> _What to work on_: From the first entry to the last, repeat them all exactly.

> _Exercise inputs_:

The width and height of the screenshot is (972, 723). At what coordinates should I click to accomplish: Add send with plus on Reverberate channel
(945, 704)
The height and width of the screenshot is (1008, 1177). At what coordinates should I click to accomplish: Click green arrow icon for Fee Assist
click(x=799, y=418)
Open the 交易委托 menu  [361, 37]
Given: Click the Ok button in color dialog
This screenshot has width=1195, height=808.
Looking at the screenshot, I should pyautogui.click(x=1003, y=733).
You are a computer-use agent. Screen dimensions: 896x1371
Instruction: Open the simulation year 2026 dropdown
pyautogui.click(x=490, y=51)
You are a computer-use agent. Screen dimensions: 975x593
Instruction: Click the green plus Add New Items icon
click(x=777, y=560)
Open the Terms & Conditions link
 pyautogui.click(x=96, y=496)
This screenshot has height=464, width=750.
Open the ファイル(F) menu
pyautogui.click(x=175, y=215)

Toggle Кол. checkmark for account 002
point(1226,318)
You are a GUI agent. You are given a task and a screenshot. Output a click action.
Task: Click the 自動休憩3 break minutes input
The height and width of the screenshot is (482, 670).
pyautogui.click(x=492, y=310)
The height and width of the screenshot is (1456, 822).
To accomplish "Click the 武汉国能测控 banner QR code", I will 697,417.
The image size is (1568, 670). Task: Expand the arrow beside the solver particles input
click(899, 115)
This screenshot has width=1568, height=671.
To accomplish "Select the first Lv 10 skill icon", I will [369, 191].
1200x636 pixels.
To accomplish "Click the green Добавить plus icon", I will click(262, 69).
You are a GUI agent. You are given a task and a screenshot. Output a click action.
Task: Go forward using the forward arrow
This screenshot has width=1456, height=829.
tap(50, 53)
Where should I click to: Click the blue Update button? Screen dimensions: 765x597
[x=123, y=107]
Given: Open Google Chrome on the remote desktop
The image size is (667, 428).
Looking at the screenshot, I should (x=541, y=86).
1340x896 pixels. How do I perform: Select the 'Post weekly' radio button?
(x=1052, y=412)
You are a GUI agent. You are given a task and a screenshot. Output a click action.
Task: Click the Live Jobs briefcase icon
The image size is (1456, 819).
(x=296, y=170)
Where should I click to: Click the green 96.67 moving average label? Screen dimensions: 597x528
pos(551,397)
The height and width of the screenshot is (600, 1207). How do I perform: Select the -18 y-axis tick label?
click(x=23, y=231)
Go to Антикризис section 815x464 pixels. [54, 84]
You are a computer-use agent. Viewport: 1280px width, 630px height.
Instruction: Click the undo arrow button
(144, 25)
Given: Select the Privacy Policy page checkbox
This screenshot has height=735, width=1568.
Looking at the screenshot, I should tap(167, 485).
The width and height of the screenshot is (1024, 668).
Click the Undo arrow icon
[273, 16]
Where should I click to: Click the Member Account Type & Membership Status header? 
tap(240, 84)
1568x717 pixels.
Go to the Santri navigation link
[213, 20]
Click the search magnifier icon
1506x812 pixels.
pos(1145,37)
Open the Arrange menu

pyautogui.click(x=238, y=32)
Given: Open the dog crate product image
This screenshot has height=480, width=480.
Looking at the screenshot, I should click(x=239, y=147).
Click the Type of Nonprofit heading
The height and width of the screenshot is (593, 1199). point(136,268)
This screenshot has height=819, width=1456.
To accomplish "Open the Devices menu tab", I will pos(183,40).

> _Written solution_:
The width and height of the screenshot is (972, 723). At what coordinates should I click to accomplish: Add send with plus on Reverberate channel
(945, 704)
The height and width of the screenshot is (1008, 1177). At what coordinates should I click to accomplish: Click green arrow icon for Fee Assist
click(x=799, y=418)
Open the 交易委托 menu  [361, 37]
Given: Click the Ok button in color dialog
This screenshot has width=1195, height=808.
Looking at the screenshot, I should pyautogui.click(x=1003, y=733).
You are a computer-use agent. Screen dimensions: 896x1371
Instruction: Open the simulation year 2026 dropdown
pyautogui.click(x=490, y=51)
You are a computer-use agent. Screen dimensions: 975x593
Instruction: Click the green plus Add New Items icon
click(x=777, y=560)
Open the Terms & Conditions link
 pyautogui.click(x=96, y=496)
This screenshot has height=464, width=750.
Open the ファイル(F) menu
pyautogui.click(x=175, y=215)

Toggle Кол. checkmark for account 002
point(1226,318)
You are a GUI agent. You are given a task and a screenshot. Output a click action.
Task: Click the 自動休憩3 break minutes input
The height and width of the screenshot is (482, 670).
pyautogui.click(x=492, y=310)
The height and width of the screenshot is (1456, 822).
To accomplish "Click the 武汉国能测控 banner QR code", I will 697,417.
The image size is (1568, 670). Task: Expand the arrow beside the solver particles input
click(899, 115)
This screenshot has width=1568, height=671.
To accomplish "Select the first Lv 10 skill icon", I will [369, 191].
1200x636 pixels.
To accomplish "Click the green Добавить plus icon", I will click(262, 69).
You are a GUI agent. You are given a task and a screenshot. Output a click action.
Task: Go forward using the forward arrow
This screenshot has width=1456, height=829.
tap(50, 53)
Where should I click to: Click the blue Update button? Screen dimensions: 765x597
[x=123, y=107]
Given: Open Google Chrome on the remote desktop
The image size is (667, 428).
Looking at the screenshot, I should (x=541, y=86).
1340x896 pixels. How do I perform: Select the 'Post weekly' radio button?
(x=1052, y=412)
You are a GUI agent. You are given a task and a screenshot. Output a click action.
Task: Click the Live Jobs briefcase icon
The image size is (1456, 819).
(x=296, y=170)
Where should I click to: Click the green 96.67 moving average label? Screen dimensions: 597x528
pos(551,397)
The height and width of the screenshot is (600, 1207). How do I perform: Select the -18 y-axis tick label?
click(x=23, y=231)
Go to Антикризис section 815x464 pixels. [54, 84]
You are a computer-use agent. Viewport: 1280px width, 630px height.
Instruction: Click the undo arrow button
(144, 25)
Given: Select the Privacy Policy page checkbox
This screenshot has height=735, width=1568.
Looking at the screenshot, I should tap(167, 485).
The width and height of the screenshot is (1024, 668).
Click the Undo arrow icon
[273, 16]
Where should I click to: Click the Member Account Type & Membership Status header? 
tap(240, 84)
1568x717 pixels.
Go to the Santri navigation link
[213, 20]
Click the search magnifier icon
1506x812 pixels.
pos(1145,37)
Open the Arrange menu

pyautogui.click(x=238, y=32)
Given: Open the dog crate product image
This screenshot has height=480, width=480.
Looking at the screenshot, I should click(x=239, y=147).
Click the Type of Nonprofit heading
The height and width of the screenshot is (593, 1199). point(136,268)
This screenshot has height=819, width=1456.
To accomplish "Open the Devices menu tab", I will pos(183,40).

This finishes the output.